Exercise prompt: Set down the listing below again, exactly as written.

Working data:
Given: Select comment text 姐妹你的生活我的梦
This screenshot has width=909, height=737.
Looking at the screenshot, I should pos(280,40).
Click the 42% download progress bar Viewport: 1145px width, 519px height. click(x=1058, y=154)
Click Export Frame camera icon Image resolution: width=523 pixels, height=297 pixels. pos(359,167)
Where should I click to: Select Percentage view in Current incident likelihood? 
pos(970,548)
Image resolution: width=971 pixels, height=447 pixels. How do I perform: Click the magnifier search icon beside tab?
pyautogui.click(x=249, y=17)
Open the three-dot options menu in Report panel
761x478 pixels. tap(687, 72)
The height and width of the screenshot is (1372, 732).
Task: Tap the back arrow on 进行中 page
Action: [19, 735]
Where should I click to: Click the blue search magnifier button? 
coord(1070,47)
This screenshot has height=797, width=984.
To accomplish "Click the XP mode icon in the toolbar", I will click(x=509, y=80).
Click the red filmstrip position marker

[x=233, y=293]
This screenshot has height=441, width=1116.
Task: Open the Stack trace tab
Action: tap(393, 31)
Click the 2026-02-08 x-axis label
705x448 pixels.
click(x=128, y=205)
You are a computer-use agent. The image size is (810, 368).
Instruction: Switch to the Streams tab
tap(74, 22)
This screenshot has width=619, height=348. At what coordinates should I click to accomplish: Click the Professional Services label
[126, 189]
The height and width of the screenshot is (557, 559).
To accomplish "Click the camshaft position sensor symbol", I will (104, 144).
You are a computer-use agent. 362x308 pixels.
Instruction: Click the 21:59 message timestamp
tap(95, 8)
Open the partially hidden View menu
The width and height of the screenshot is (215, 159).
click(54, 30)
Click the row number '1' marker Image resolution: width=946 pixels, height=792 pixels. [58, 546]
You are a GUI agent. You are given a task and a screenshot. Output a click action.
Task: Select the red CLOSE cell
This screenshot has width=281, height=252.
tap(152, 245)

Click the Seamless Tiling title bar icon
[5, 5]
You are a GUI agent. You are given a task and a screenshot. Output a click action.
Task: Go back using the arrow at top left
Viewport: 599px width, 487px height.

Task response:
Given: Select comment text 姐妹你的生活我的梦
This screenshot has width=909, height=737.
Looking at the screenshot, I should pos(280,40).
Click the 42% download progress bar Viewport: 1145px width, 519px height. click(x=1058, y=154)
Click Export Frame camera icon Image resolution: width=523 pixels, height=297 pixels. pos(359,167)
Where should I click to: Select Percentage view in Current incident likelihood? 
pos(970,548)
Image resolution: width=971 pixels, height=447 pixels. How do I perform: Click the magnifier search icon beside tab?
pyautogui.click(x=249, y=17)
Open the three-dot options menu in Report panel
761x478 pixels. tap(687, 72)
The height and width of the screenshot is (1372, 732).
Task: Tap the back arrow on 进行中 page
Action: [19, 735]
Where should I click to: Click the blue search magnifier button? 
coord(1070,47)
This screenshot has height=797, width=984.
To accomplish "Click the XP mode icon in the toolbar", I will click(x=509, y=80).
Click the red filmstrip position marker

[x=233, y=293]
This screenshot has height=441, width=1116.
Task: Open the Stack trace tab
Action: tap(393, 31)
Click the 2026-02-08 x-axis label
705x448 pixels.
click(x=128, y=205)
You are a computer-use agent. The image size is (810, 368).
Instruction: Switch to the Streams tab
tap(74, 22)
This screenshot has width=619, height=348. At what coordinates should I click to accomplish: Click the Professional Services label
[126, 189]
The height and width of the screenshot is (557, 559).
To accomplish "Click the camshaft position sensor symbol", I will (104, 144).
You are a computer-use agent. 362x308 pixels.
Instruction: Click the 21:59 message timestamp
tap(95, 8)
Open the partially hidden View menu
The width and height of the screenshot is (215, 159).
click(54, 30)
Click the row number '1' marker Image resolution: width=946 pixels, height=792 pixels. [58, 546]
You are a GUI agent. You are given a task and a screenshot. Output a click action.
Task: Select the red CLOSE cell
This screenshot has width=281, height=252.
tap(152, 245)

Click the Seamless Tiling title bar icon
[5, 5]
You are a GUI agent. You are given a task and a screenshot. Output a click action.
Task: Go back using the arrow at top left
Viewport: 599px width, 487px height.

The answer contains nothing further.